═══ Records
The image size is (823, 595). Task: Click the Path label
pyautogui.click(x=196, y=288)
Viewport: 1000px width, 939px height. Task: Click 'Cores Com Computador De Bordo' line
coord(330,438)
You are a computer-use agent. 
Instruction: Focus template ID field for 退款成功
══════
═══ Records
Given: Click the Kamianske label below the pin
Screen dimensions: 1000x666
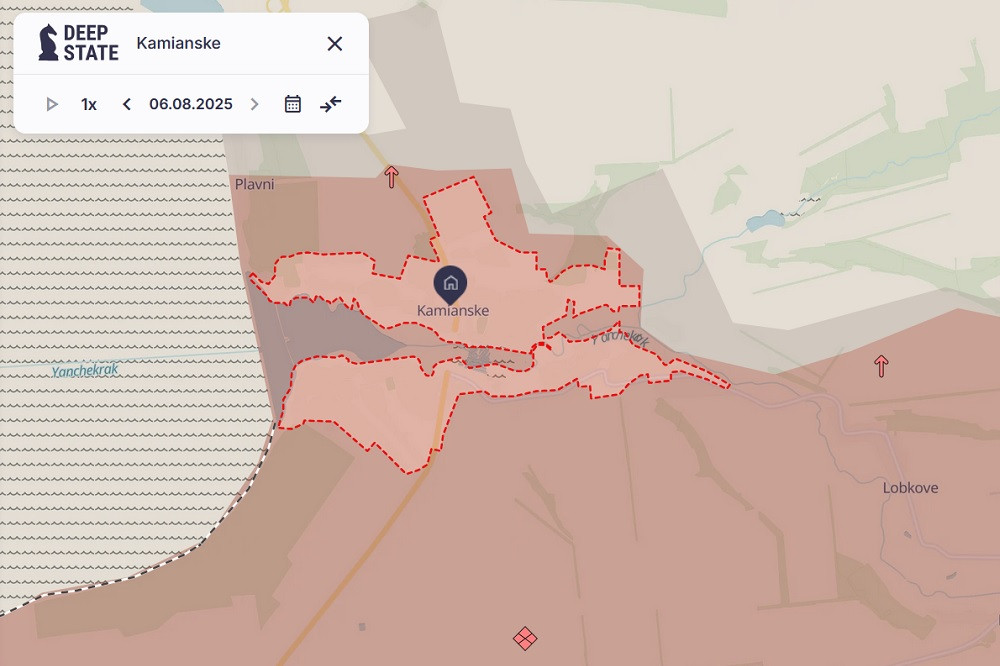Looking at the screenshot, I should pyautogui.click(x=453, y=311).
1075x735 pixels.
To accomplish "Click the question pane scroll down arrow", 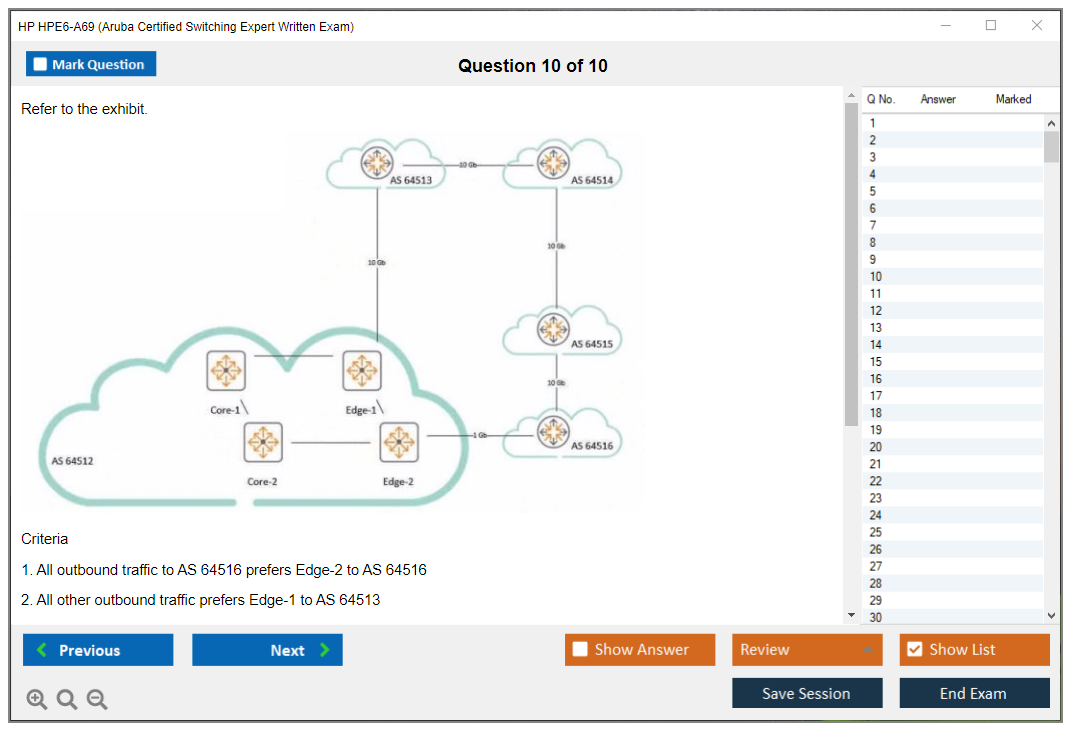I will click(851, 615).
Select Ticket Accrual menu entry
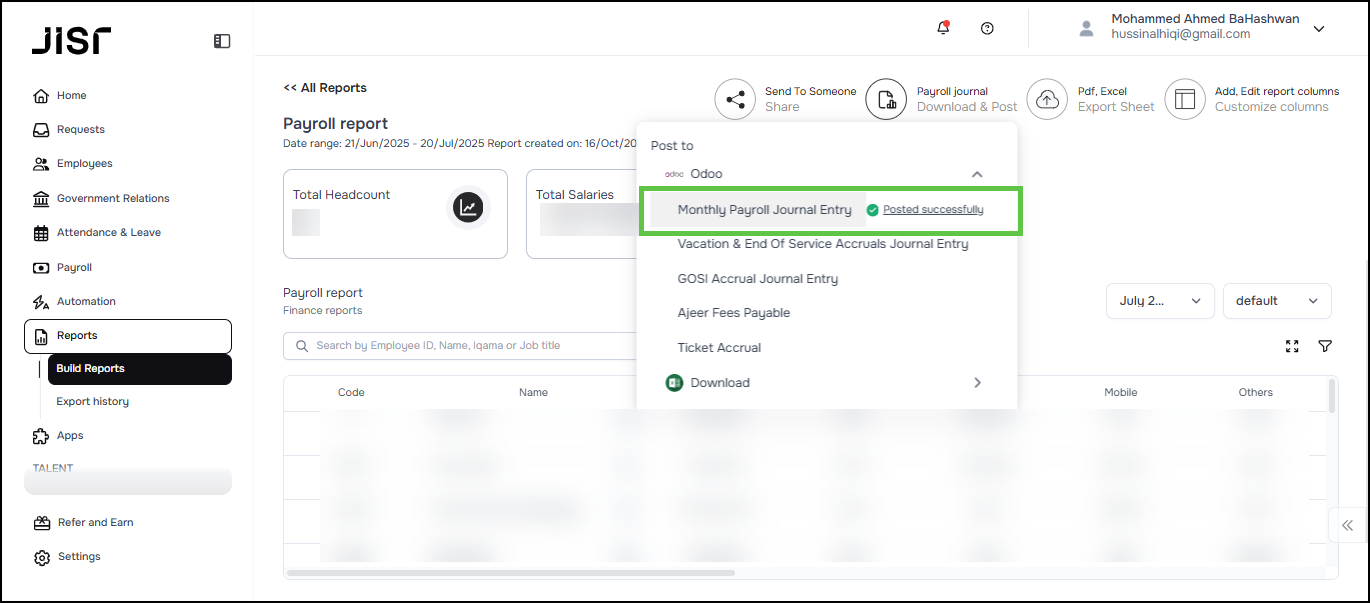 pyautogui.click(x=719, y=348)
══════
Count the lines of the material above that contain the string "Task", matching case exactly. Reply with the number alone.

2